Workers’ compensation plans vary state by state, and may depend on your specific employer. Most employers are required by law to provide the option of workers’ compensation to employees injured on the job, and employers who don’t comply may face financial penalties.
Workers’ Comp Benefit Limitations
In some states, employers have the privilege of drug and/or alcohol testing any employee who files for workers compensation in order to ensure that the injury was caused by negligence on the part of the company, as opposed to the employee.
Employers can also deny benefits to employees who were injured while violating job policies or state and/or federal laws. Workers compensation is only granted to employees injured while adhering to protocol and not intentionally trying to injure themselves.
Employees typically are instructed to go to a certain doctor covered by the employer. The employer wants to know that their employee is actively trying to recover from the injury, so typically requests for specific doctors by the employee will be denied.

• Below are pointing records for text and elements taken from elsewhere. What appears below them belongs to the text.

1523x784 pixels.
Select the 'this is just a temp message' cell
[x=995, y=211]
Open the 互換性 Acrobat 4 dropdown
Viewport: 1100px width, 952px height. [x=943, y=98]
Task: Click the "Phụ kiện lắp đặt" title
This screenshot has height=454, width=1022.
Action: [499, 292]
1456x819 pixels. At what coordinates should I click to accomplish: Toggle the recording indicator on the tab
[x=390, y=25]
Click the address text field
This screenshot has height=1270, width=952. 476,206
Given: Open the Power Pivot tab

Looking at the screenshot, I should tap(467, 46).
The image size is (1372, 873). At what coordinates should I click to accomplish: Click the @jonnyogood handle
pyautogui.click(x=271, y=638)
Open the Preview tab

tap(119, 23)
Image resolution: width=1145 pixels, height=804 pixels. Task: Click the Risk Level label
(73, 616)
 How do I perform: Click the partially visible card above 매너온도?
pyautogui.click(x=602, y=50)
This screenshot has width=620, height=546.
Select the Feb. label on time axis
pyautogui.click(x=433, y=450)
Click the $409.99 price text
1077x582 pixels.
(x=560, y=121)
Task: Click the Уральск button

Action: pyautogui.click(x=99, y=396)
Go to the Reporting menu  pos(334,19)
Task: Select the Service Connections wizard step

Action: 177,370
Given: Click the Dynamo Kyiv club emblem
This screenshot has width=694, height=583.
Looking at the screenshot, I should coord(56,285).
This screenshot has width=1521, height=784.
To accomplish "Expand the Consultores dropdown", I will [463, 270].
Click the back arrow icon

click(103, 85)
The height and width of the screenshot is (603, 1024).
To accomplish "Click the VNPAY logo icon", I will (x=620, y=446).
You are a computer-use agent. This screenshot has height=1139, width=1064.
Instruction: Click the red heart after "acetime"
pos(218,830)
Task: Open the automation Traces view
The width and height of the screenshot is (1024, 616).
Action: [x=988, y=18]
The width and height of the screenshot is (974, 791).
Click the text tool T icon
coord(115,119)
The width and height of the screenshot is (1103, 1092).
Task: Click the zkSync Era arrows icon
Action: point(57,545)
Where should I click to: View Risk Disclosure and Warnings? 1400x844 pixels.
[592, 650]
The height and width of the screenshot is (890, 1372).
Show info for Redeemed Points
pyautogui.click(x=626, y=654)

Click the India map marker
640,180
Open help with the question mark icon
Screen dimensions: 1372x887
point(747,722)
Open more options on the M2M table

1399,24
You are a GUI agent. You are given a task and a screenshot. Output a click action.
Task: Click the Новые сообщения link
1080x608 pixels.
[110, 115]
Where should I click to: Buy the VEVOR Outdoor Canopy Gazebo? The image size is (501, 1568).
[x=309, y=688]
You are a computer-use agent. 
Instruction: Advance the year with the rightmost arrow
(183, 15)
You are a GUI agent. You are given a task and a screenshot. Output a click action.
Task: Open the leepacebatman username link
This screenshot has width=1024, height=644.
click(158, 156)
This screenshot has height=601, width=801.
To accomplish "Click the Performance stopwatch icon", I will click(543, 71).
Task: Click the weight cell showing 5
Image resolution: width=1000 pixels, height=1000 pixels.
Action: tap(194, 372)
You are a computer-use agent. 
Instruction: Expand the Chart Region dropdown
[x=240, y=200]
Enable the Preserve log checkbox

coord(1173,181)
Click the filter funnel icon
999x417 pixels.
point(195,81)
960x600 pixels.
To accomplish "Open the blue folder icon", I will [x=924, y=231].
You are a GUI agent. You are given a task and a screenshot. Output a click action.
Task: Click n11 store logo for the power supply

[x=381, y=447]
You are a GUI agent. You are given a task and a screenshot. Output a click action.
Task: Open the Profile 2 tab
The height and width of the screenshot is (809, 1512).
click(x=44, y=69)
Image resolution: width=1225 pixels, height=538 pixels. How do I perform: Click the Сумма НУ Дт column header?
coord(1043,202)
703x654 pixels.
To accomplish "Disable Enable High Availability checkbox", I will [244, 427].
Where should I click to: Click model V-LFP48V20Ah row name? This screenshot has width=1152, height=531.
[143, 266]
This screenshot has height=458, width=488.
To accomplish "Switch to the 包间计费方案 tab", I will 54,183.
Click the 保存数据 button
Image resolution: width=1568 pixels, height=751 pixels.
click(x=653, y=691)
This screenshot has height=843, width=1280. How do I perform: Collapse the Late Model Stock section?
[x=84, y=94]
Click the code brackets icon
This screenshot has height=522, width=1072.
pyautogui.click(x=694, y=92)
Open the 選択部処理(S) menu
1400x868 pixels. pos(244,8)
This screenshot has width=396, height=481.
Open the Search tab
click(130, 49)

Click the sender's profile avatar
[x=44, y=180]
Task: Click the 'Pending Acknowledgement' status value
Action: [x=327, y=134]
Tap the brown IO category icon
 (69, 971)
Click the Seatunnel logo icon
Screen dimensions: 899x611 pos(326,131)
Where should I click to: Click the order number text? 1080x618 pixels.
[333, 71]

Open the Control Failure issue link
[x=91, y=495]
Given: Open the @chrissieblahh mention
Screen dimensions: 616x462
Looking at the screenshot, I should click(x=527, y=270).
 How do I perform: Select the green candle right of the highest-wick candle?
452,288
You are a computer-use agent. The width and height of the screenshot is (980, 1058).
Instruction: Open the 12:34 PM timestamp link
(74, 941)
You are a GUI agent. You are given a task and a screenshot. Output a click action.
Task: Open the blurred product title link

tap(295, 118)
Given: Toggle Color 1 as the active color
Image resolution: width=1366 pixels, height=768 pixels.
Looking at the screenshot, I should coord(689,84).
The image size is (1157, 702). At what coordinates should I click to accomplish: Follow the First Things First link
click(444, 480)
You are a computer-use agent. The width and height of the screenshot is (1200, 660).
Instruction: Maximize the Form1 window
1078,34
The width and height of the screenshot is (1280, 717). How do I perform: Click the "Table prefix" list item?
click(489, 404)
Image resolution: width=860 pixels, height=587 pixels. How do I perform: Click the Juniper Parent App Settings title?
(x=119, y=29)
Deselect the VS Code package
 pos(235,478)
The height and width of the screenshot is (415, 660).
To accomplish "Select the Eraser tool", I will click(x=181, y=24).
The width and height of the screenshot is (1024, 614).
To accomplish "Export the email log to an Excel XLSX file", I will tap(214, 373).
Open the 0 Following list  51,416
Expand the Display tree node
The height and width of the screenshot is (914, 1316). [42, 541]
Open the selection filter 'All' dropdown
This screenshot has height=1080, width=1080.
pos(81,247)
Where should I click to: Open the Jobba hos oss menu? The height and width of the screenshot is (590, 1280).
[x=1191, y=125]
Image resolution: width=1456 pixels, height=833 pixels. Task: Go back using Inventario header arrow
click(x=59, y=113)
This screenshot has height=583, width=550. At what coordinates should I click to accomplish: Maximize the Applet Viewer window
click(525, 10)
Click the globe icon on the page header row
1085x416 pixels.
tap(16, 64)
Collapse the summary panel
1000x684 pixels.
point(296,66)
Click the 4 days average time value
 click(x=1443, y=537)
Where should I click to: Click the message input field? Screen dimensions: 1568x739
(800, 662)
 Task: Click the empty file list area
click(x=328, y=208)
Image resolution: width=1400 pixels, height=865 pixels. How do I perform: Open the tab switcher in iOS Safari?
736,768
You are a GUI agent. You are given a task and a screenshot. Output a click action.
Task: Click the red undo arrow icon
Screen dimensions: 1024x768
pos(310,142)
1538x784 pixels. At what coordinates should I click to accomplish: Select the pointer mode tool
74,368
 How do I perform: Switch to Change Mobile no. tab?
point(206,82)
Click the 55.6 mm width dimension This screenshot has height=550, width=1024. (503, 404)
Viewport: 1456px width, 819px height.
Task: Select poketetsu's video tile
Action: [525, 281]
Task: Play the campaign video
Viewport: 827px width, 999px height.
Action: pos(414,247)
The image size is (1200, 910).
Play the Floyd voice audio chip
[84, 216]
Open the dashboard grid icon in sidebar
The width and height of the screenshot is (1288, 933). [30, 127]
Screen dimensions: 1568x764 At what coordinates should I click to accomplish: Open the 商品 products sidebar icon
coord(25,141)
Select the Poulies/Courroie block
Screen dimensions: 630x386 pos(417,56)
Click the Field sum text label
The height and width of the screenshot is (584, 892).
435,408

Every state has its each own statute of limitations, or amount of time an employee can file for workmen’s compensation, and the time frame is typically pretty small. Non-federal employees in Washington only have one year to file a claim, whereas employees located in Oklahoma have a window of up to two years. Not only that, but different states have different standards for when they consider the “start time” of an employee’s filing period. In some states, the time frame starts at the moment of the injury. In others, it starts when the employee becomes aware of the injury (which can often occur outside of the state’s statute altogether depending on the type of injury).
There are some limitations to workers comp benefits, and because the workers’ compensation system is administered state by state, limitations may vary depending on the location of the job. In most states across America, it is against the law for an employer to fire or turn away a qualified employee based on reporting a workplace injury in the past or prior workers’ compensation claims.
The United States Department of Labor Office of Workers’ Compensation Program offers four major disability compensation programs to federal workers injured on the job site. The OWCP provides wage replacement benefits, medical treatment, vocational rehabilitation and potentially other benefits depending on the particular situation.